These results have implications for study design. First, researchers will need to weigh the value of additional assessments during clinical trials against the potential for an additional learning effect in patients receiving placebo and active treatment, although this effect is small. Second, important information may be gained from a prebaseline assessment. Patients whose cognitive performance worsened from screening to baseline had the largest placebo effect, and those with the largest improvements from screening to baseline had no placebo effect at all. These results, consistent with the principle of regression to the mean, suggest that, for schizophrenia cognition studies, the concept of eliminating “placebo responders” who would then go on to have large placebo effects during a trial is not a viable approach. However, a screening assessment may produce information that can facilitate study design, such as stratification of patients based on potential placebo effects. It may also allow statistical approaches that adjust for screening values (along with the customary baseline values) in the primary efficacy model as a method for reducing the noise associated with large fluctuations in patients who may have had exceptionally good or bad days at the baseline visit. Preliminary analyses using this method suggest that it may increase precision of assessing treatment effects in cognitive treatment trials.40 Other individual difference characteristics found in our analyses to be associated with placebo group improvements, including more severe depression/anxiety and more motivation, could be combined with prebaseline changes to equalize factors that appear to increase the placebo response.

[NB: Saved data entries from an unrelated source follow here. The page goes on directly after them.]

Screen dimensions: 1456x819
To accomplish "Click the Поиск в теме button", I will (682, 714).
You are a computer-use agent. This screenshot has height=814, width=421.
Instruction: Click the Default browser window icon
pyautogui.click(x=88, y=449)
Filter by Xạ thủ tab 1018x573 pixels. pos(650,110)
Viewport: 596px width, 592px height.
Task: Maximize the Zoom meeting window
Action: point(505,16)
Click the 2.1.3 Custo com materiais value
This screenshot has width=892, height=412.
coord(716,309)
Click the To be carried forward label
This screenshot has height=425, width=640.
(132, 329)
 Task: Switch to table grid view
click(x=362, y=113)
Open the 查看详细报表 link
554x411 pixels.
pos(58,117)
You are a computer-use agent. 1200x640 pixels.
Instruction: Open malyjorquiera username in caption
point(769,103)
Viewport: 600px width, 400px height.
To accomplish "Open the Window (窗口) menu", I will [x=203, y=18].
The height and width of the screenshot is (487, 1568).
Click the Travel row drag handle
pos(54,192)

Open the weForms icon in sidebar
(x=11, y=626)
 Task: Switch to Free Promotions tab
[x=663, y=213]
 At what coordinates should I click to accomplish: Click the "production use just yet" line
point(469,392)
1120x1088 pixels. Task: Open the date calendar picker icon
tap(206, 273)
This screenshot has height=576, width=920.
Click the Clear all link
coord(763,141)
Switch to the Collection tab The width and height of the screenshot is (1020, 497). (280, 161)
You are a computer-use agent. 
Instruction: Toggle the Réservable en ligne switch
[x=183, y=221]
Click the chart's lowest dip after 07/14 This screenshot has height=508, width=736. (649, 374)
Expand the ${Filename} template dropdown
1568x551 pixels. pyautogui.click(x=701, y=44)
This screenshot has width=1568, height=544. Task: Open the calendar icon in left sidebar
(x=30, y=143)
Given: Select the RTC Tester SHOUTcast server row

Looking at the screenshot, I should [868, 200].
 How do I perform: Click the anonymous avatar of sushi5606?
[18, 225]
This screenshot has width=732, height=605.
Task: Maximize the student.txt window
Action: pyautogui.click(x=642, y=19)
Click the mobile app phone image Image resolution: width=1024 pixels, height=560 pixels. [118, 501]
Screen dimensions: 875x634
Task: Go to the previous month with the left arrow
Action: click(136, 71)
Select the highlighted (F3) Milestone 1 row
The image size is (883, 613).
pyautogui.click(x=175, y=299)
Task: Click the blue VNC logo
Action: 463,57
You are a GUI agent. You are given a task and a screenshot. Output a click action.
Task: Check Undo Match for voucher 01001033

We have to recall that “placebo” includes the same assessments and expectation of hope as the active treatment group had. These are not without some efficacy. Moreover, with any testing there is a practice effect. The pooled data suggests thee effects are small, but real, in this population.

The risk is that this leads to more elaborate analyses, applied without considering if the assumptions inherent in the statistical model fit the data. It may be better, as the authors discuss, to find better ways of measuring cognitive deficits and recovery.